Stateline Story

Voting Surged in 2004, Census Says

  • May 26, 2005
  • By Kathleen Murphy

Nationally, voter turnout in the United States increased to 64 percent of all adult citizens in 2004, up from 60 percent in 2000, the U.S. Census Bureau reports.

More white and black Americans went to the polls in 2004 than four years earlier when the struggle between Republican George Bush and Democrat Al Gore also turned out voters in record numbers and produced an epic split in which Gore won the popular vote but Bush won the electoral.

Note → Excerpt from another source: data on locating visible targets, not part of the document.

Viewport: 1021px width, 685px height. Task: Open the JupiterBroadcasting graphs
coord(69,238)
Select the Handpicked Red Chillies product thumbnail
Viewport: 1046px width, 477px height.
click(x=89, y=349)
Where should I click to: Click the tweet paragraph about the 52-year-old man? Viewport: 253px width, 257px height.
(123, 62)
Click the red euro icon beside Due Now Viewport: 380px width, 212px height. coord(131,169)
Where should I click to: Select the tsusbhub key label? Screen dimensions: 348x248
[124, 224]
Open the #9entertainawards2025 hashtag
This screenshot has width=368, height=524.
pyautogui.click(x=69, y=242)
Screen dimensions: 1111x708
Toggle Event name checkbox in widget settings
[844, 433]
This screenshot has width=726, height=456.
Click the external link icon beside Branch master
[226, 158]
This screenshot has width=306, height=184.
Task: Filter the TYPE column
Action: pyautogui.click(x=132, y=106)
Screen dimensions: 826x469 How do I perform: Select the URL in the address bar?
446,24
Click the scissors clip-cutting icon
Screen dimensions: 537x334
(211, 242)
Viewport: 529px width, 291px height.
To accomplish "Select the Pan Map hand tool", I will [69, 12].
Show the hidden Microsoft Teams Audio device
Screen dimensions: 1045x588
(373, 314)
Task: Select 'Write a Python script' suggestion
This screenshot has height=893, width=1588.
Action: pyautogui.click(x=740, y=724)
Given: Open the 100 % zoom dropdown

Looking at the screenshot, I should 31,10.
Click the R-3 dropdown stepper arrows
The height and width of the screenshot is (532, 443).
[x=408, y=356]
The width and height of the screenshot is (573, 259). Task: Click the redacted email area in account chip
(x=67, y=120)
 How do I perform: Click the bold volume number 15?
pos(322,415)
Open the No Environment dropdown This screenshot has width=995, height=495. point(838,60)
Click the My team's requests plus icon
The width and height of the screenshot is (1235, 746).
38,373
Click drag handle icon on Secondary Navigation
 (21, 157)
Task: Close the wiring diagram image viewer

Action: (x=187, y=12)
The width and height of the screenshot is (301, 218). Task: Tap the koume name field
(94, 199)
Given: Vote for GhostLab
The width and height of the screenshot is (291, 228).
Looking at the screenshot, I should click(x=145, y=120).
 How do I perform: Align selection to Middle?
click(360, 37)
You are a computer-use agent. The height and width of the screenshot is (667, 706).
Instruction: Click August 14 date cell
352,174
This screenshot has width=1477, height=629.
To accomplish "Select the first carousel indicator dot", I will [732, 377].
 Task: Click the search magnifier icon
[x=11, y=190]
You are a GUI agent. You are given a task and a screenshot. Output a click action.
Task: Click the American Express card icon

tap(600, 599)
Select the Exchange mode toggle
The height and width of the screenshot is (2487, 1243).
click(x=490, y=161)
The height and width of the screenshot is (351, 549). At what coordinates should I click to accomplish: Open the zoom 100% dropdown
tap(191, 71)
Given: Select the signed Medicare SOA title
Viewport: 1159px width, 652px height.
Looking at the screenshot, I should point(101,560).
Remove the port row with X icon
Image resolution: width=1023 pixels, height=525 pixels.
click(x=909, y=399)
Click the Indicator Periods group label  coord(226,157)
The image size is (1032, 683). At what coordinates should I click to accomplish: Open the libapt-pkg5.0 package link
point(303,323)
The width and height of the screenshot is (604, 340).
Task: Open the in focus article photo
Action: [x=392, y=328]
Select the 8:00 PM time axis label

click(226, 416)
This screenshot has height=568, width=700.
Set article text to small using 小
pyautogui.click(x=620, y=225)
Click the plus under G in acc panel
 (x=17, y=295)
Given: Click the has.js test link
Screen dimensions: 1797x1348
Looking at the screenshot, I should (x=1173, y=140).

Turnout rates for white citizens were 5 percent higher than in 2000, and turnout among blacks was up 3 percent. Voting rates for Asian and Hispanic citizens did not change, according to Census data about levels of voting and registration in the November election.

Among citizens registered to vote, 89 percent said they went to the polls, up from 86 percent in 2000, Census said. Turnout topped rates from four years ago in every state except Alaska, Indiana and Louisiana. Washington, D.C. also had lower turnout than in 2000.

Minnesota had the highest citizen-voting rate at 79 percent. Other states with high voter turnout included Wisconsin, 77 percent; Oregon, 74 percent; Maine, 73 percent; North Dakota and New Hampshire, 72 percent.

Lowest voter turnout was in Hawaii, 51 percent; Tennessee, 55 percent; Georgia, Texas and West Virginia, 57 percent.

Meanwhile, North Dakota had the highest percentage of citizens over 18 years old registered to vote, 89 percent. Tennessee had the lowest, 64 percent.

Women were more likely to vote than men, Census reported. People who used their vote were more likely to be older, more educated and white.

Political scientists will use the 2004 turnout rates to analyze what drives higher participation, looking at such factors as same-day registration, early voting and mail-in balloting. They also will look for connections between turnout and the amount of money spent on political races.

They will scrutinize the data to see whether, as many social conservatives and evangelical church leaders asserted, ballot initiatives on gay marriage pulled more people to the polls. Of seven non-battleground states with a same-sex marriage question on the ballot (Arkansas, Georgia, Kentucky, Mississippi, Montana, Oklahoma and Utah), turnout ranged from nearly 1 percent to 8 percent higher than in 2000, Census data showed.

Six states -- Idaho, Maine, Minnesota, New Hampshire, Wisconsin and Wyoming -- allow people to register to vote on Election Day and had 2004 voter turnout rates higher than the national average, Census data showed.